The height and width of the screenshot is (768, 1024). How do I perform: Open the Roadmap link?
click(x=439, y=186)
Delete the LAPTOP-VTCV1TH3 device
...
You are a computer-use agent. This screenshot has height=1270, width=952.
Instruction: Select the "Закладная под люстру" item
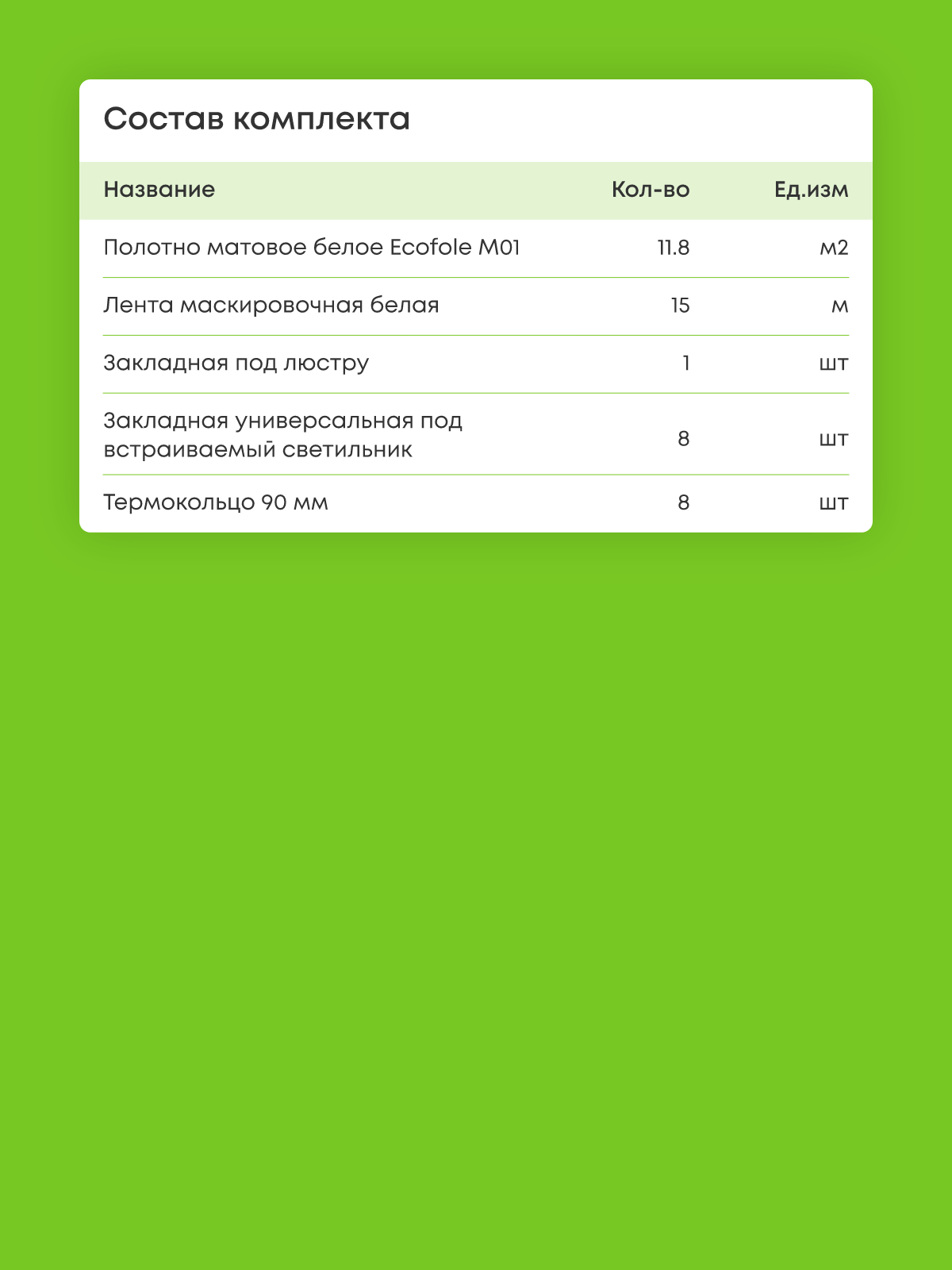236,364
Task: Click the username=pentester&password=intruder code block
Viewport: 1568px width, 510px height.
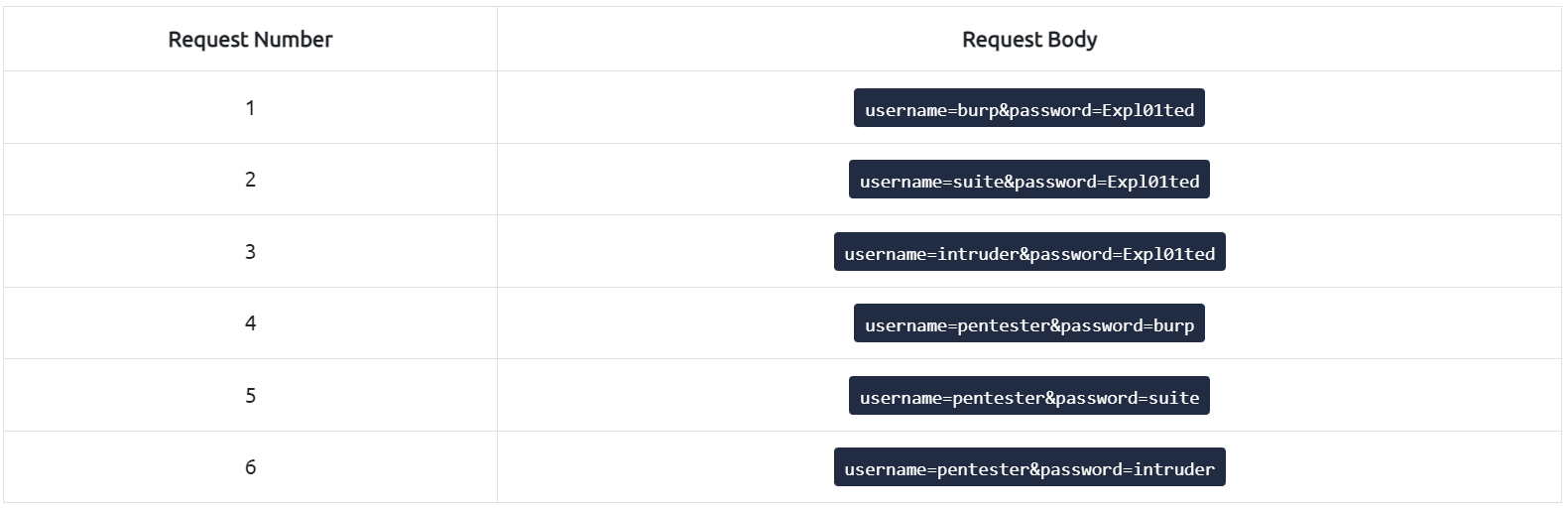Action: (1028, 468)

* [TASK GOAL]:
Set down only the lines above that fall between the line holding "The height and" and the line holding "Delete the LAPTOP-VTCV1TH3 device", inclusive, keeping each exact.

* [RESPONSE BELOW]:
The height and width of the screenshot is (768, 1024). How do I perform: Open the Roadmap link?
click(x=439, y=186)
Delete the LAPTOP-VTCV1TH3 device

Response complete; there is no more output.